A balance is needed, and in achieving the right checks and balances between the two extremes of management anarchy and despotic rule, I suggest three checks.

  1. The first check is to ensure that the firm’s constitutional documents reflect the actuality. It has often been said that every firm has two organisational structures – the formal one codified in the constitution and the unwritten version in practice. The governance framework of many firms often starts with some initial provisions in the partnership deed or members’ agreement, and then develops through working practices, resolutions and protocols agreed or simply emerging over the years. Sometimes, the provisions in force vary greatly from actual working practices, and at times the written provisions contradict each other. Regular updating and consolidation reduces muddle and helps to identify gaps and outmoded provisions.
  2. Reviewing and updating the framework is, however, only a start. The second check is to diagnose if the governance framework is ‘fit for purpose’, both to ensure an effective and efficient operation and to enable the management team to lead the firm through the difficult decisions which may be necessary both during a recession and after it. Does the governance framework operate well in promoting performance, building value and protecting against risk? Does it allow an appropriate amount of decision-making authority? Does it give the management team the power to make merger approaches, for instance? More contentiously, is the management team empowered to make partner redundancies as well as staff redundancies and, if not, should it be able to achieve this? Firms should also make some attempt to ensure that their management structures accord with best-practice principles. If an insurer, bank or external investor were to look at the firm, would the governance framework look sensible and well-ordered – would an external party be able to form a view from the constitution whether or not the firm has a chance of being sensibly run? As part of this check, it is wise to examine how the firm’s governance compares with ‘best-practice’ models or with peers.
  3. The third check is to make sure that everyone in the firm understands and accepts the various management roles and responsibilities. All partners need to know where they stand, what is expected of them, and what they might expect from the management structure. It is difficult to hold partners and managers to account at the best of times, and well-nigh impossible if the rules of engagement are vague or wishy-washy.

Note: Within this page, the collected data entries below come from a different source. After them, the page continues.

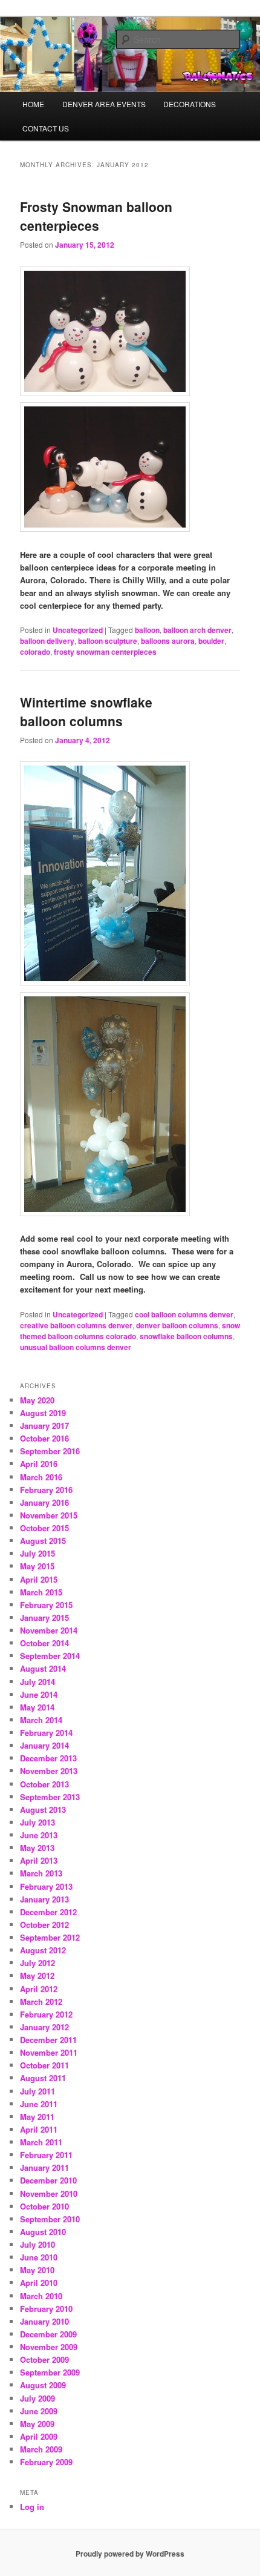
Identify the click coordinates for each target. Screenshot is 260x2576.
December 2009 (48, 2334)
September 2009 (50, 2372)
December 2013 (48, 1758)
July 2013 (37, 1822)
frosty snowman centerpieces (105, 651)
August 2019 (43, 1413)
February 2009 (46, 2462)
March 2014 (41, 1720)
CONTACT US (45, 128)
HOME (33, 104)
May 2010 (37, 2270)
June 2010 (38, 2257)
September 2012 (50, 1937)
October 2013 (44, 1784)
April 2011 (38, 2129)
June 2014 (38, 1694)
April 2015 (38, 1579)
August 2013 (43, 1809)
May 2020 (37, 1400)
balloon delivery (47, 640)
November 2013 (48, 1770)
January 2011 (44, 2167)
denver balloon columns (177, 1325)
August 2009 (43, 2385)
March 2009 (41, 2449)
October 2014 (44, 1643)
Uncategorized (78, 629)
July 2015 (37, 1553)
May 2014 (37, 1707)
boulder (211, 640)
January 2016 (44, 1502)
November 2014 (48, 1630)
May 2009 (37, 2423)
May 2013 (37, 1847)
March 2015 (41, 1592)
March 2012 (41, 2001)
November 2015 (48, 1515)
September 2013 (50, 1797)
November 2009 (48, 2347)
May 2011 (37, 2116)
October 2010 (44, 2206)
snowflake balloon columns (186, 1336)
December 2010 (48, 2180)
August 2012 (43, 1950)
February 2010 (46, 2308)
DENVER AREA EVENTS (104, 104)
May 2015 (37, 1566)
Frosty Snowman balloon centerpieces (96, 216)
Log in (32, 2506)
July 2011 (37, 2091)
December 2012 (48, 1912)
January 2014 (44, 1745)
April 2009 (38, 2436)
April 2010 (38, 2282)
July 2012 (37, 1962)
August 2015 (43, 1540)
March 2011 (41, 2142)
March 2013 (41, 1873)
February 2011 (46, 2154)
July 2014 (37, 1681)
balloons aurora (168, 640)
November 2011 (48, 2052)
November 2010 (48, 2193)
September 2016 (50, 1451)
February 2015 (46, 1605)
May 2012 (37, 1975)
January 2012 (44, 2027)
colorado (35, 651)
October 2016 (44, 1438)
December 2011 (48, 2039)
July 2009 (37, 2398)
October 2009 (44, 2359)
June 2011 (38, 2104)
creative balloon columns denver (76, 1325)
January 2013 (44, 1899)
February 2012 (46, 2014)
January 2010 (44, 2321)
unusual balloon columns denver (75, 1347)
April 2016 (38, 1463)
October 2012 (44, 1924)
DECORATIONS (189, 104)
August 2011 (43, 2078)
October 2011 (44, 2065)
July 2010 (37, 2244)
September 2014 (50, 1655)
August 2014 (43, 1668)
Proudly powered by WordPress (130, 2553)
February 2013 (46, 1886)
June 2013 (38, 1835)
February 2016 (46, 1489)
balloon (147, 629)
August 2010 (43, 2231)
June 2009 (38, 2411)
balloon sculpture (107, 640)
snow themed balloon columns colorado (130, 1331)
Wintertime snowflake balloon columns (86, 711)
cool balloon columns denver (184, 1314)
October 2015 (44, 1528)
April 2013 (38, 1860)
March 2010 (41, 2296)
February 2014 (46, 1732)
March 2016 (41, 1477)
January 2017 (44, 1425)
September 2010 (50, 2219)
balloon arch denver (197, 629)
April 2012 (38, 1989)
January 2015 (44, 1617)
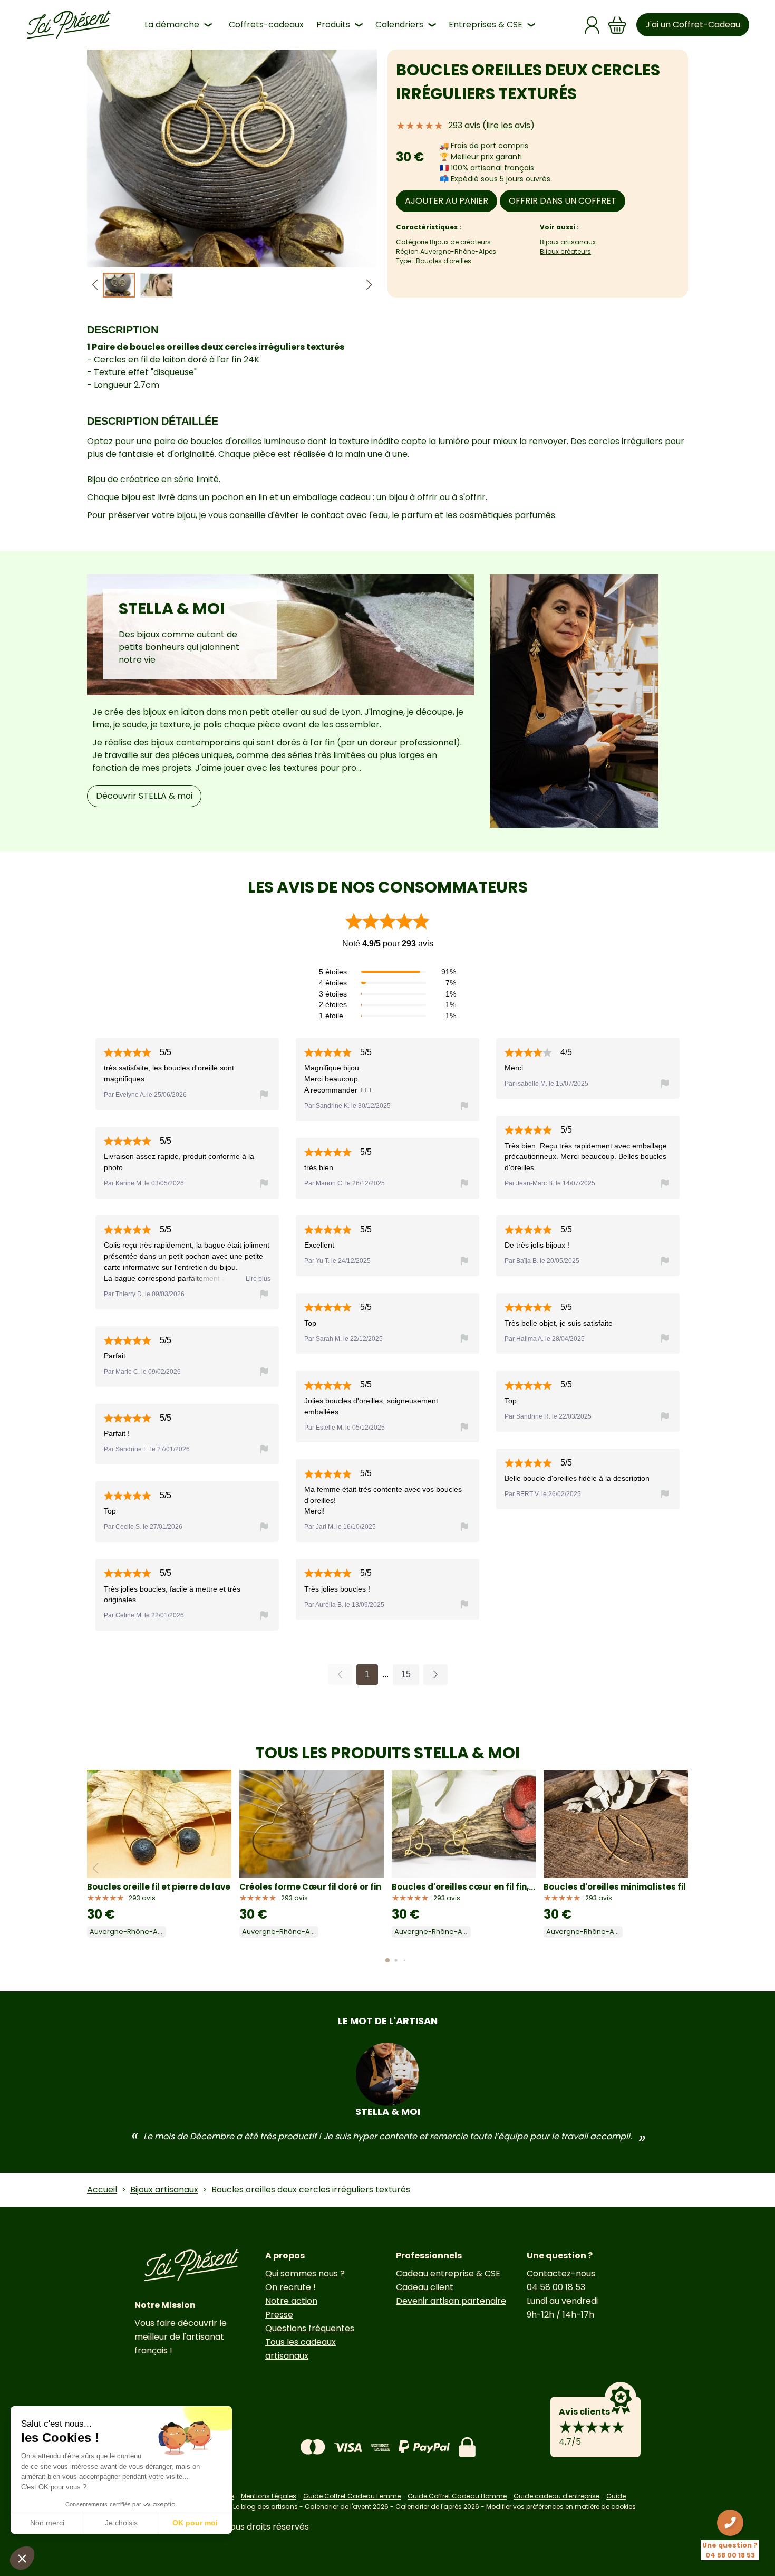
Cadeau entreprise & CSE (448, 2273)
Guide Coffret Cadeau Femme (352, 2496)
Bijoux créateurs (565, 251)
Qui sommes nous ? (305, 2273)
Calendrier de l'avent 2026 (347, 2506)
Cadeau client (424, 2287)
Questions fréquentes (309, 2328)
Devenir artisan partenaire (451, 2301)
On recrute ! (290, 2287)
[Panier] (617, 25)
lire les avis (508, 125)
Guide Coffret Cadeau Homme (457, 2496)
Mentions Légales (268, 2496)
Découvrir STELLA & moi (144, 796)
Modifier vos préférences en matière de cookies (561, 2506)
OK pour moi (195, 2522)
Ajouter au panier (446, 201)
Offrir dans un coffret (562, 201)
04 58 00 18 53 (556, 2287)
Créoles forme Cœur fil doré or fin (310, 1886)
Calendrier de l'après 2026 (437, 2506)
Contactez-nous (561, 2273)
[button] (369, 285)
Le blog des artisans (265, 2506)
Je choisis (121, 2522)
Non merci (47, 2522)
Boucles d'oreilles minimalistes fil (615, 1886)
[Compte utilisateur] (592, 25)
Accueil (102, 2190)
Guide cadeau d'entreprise (556, 2496)
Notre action (291, 2301)
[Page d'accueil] (68, 24)
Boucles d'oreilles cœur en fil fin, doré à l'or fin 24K (464, 1886)
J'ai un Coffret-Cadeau (692, 24)
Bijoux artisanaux (568, 241)
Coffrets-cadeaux (266, 24)
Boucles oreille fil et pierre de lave (158, 1886)
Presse (279, 2315)
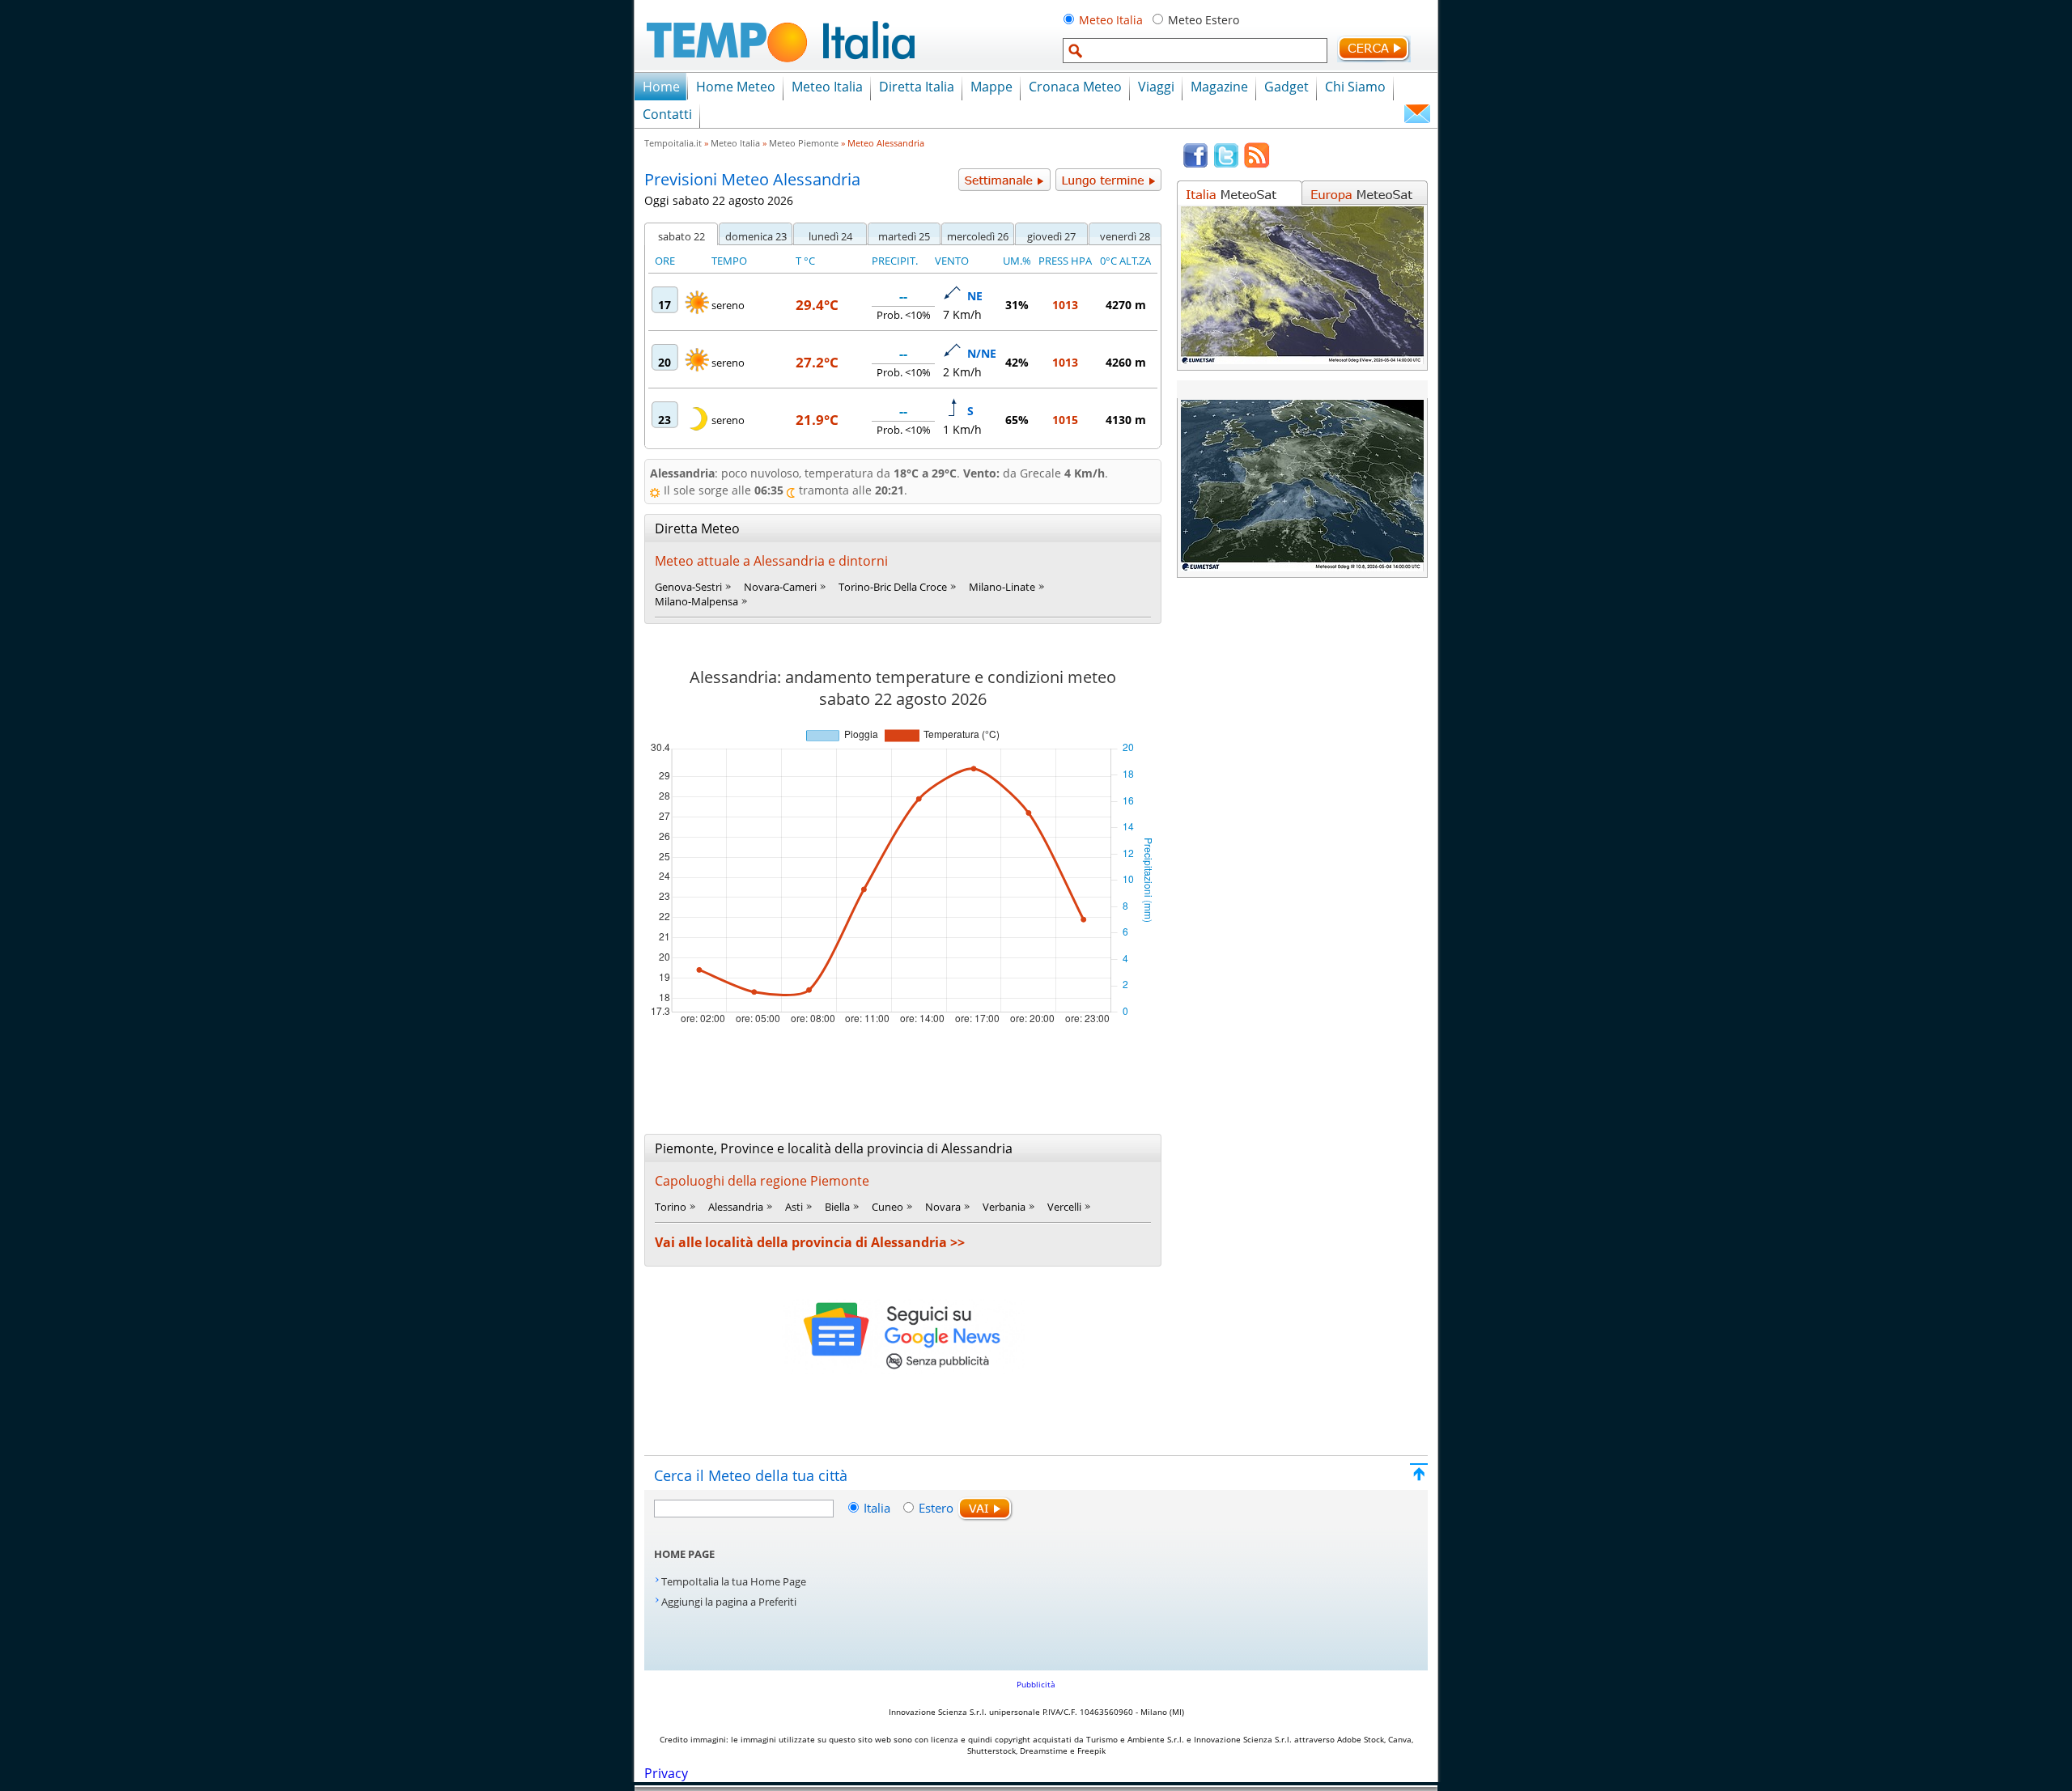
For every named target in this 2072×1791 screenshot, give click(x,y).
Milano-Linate (1002, 586)
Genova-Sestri (688, 586)
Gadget (1286, 86)
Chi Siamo (1355, 86)
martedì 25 (904, 236)
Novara (943, 1206)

Reliance on the goodwill and compliant nature of partners is not enough to guarantee a high-performing firm. Firms with no enforceable rules or discipline and no system of accountability will not fare well in difficult times.

To paraphrase Eric Fromm[i], true freedom is not the absence of structure but rather a clear structure which enables partners to work within established parameters in an autonomous and creative way.

The monkeys need to understand who is running the zoo and what the zoo rules are.